What the Global Dialogue could contribute to AI governance capacity building
Many capacity building efforts exist, but they tend to neglect the skills and infrastructure needed for AI governance, and specifically on AI testing. The UN Secretary General’s Report on Innovative voluntary financing options for AI capacity-building explicitly mentions equipping “institutions with the knowledge, skills and tools required to lead holistic national AI planning processes and govern AI responsibly” as one capacity gap. Similarly, last year’s Governance Day at the AI for Good Summit included ten principles for AI governance, among them “transparency as a cornerstone of trust” and “capacity for all, not just a few.” As UNCTAD notes, a “lack of systematic evidence from developing countries limits their capacity to design effective interventions.”
These gaps make capacity building for AI governance a natural fit for the Global Dialogue. Below are exploratory questions that might be addressed in the Global Dialogue:
Where is regulatory reliance sufficient, and where is local AI governance capacity essential? For risks that are properties of the model itself, such as deceptive behavior, reliance on leading testing institutions may be adequate. For context-dependent risks, such as social engineering in local languages, it may not be. Could the Global Dialogue help establish consensus on this question?
Could institutional twinning accelerate the development of AI governance capacity? What would it take to broker such arrangements at scale, and what role could the UN system play?

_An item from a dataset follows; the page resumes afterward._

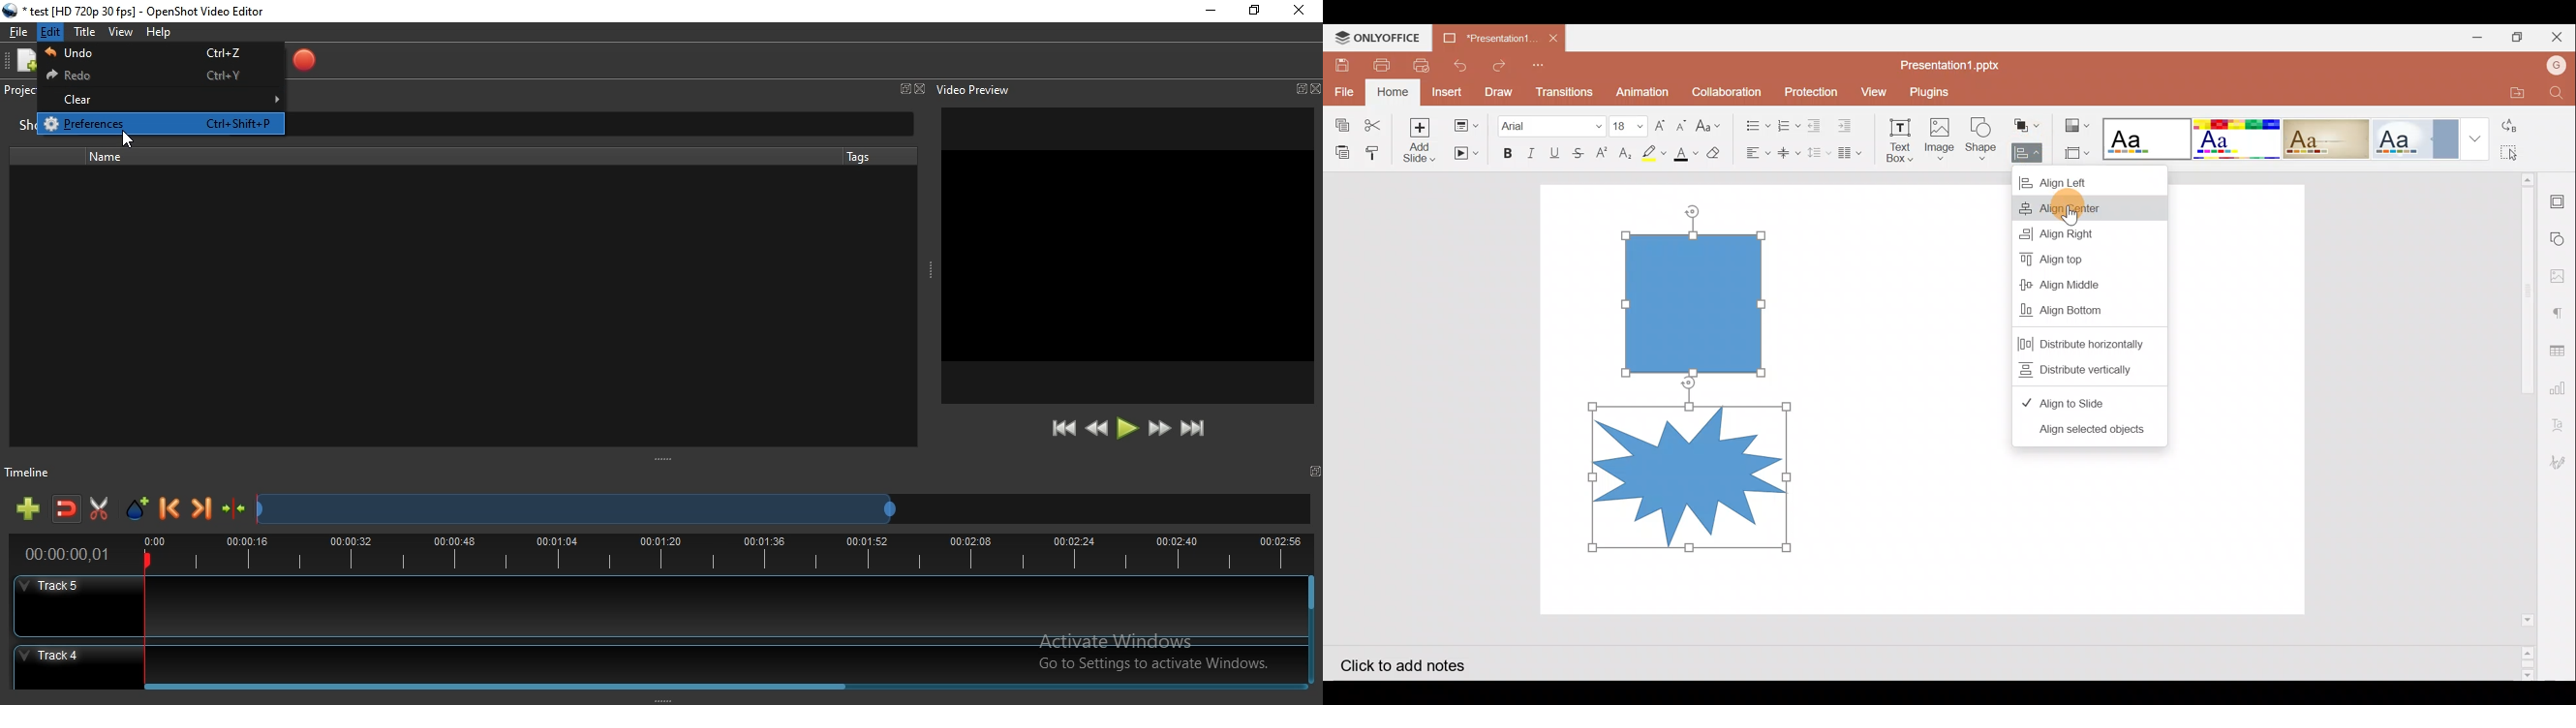 Image resolution: width=2576 pixels, height=728 pixels. Describe the element at coordinates (1340, 151) in the screenshot. I see `Paste` at that location.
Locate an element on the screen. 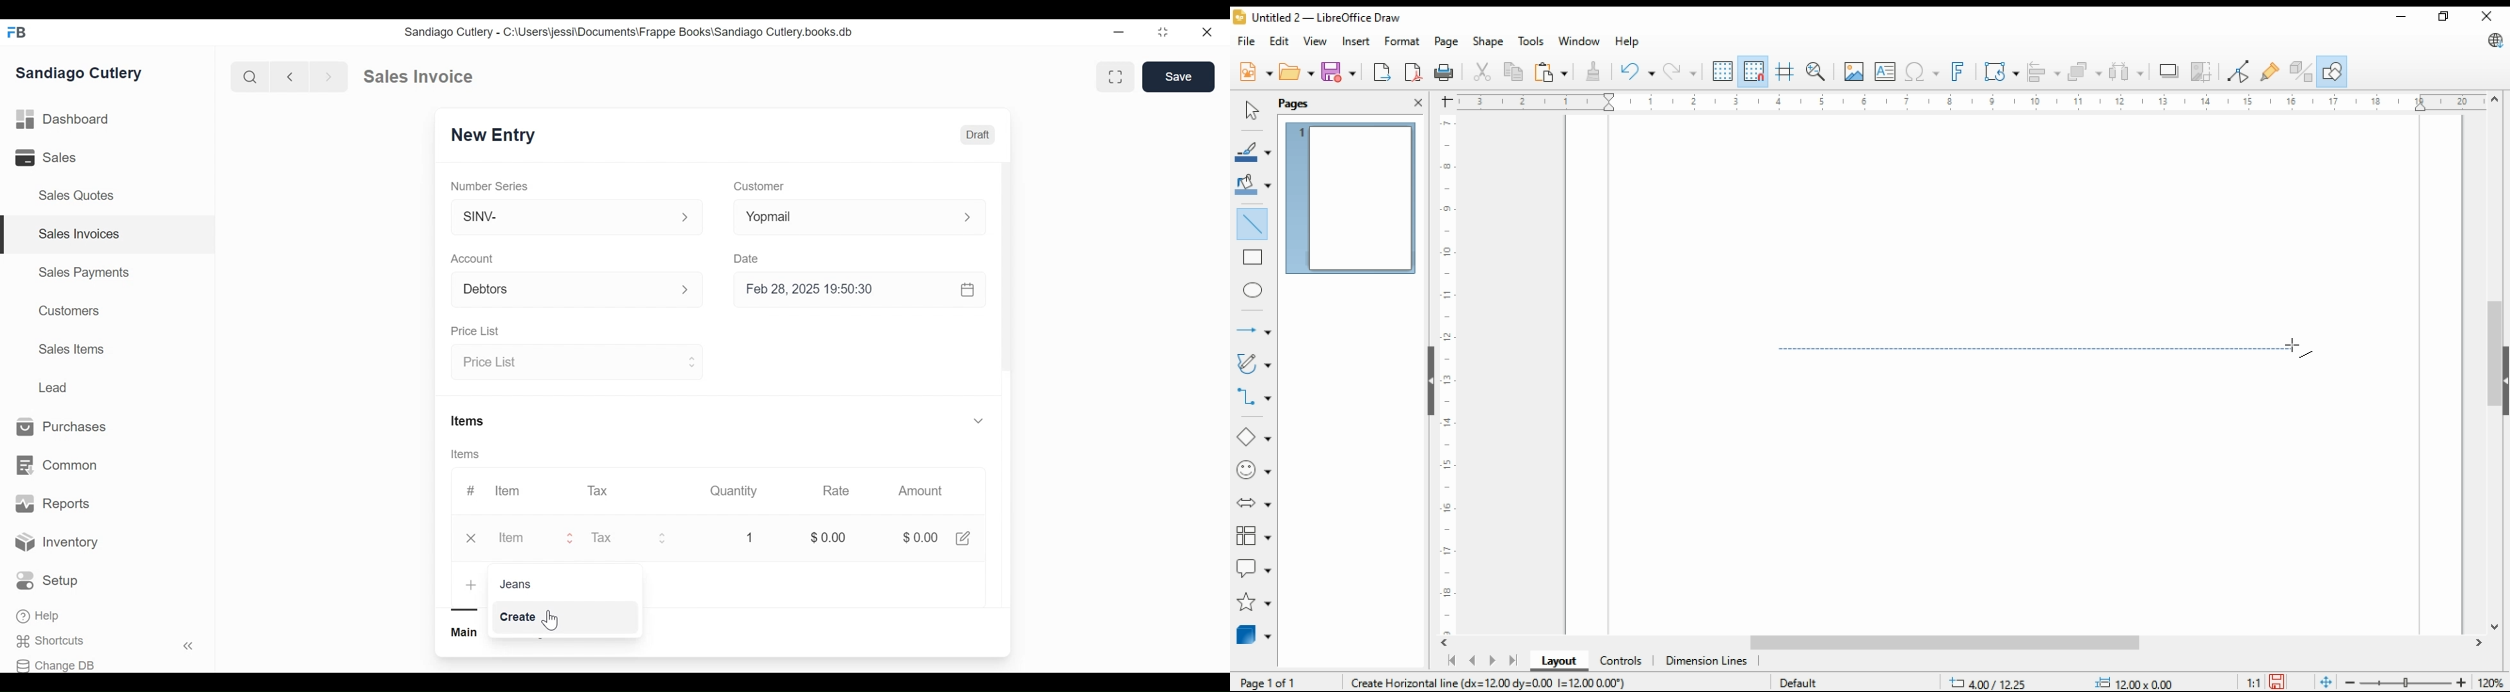 This screenshot has height=700, width=2520. backward is located at coordinates (290, 76).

Is there a need for a maturity framework for AI governance readiness? Which institutions could credibly develop one that is useful rather than burdensome for resource-constrained countries?
Should the proposed Global AI Fund earmark a dedicated portion of funding for AI testing capacity? The state capacity to keep up with the pace of AI capabilities, opportunities, and risks requires both compute and skills, and thus funding.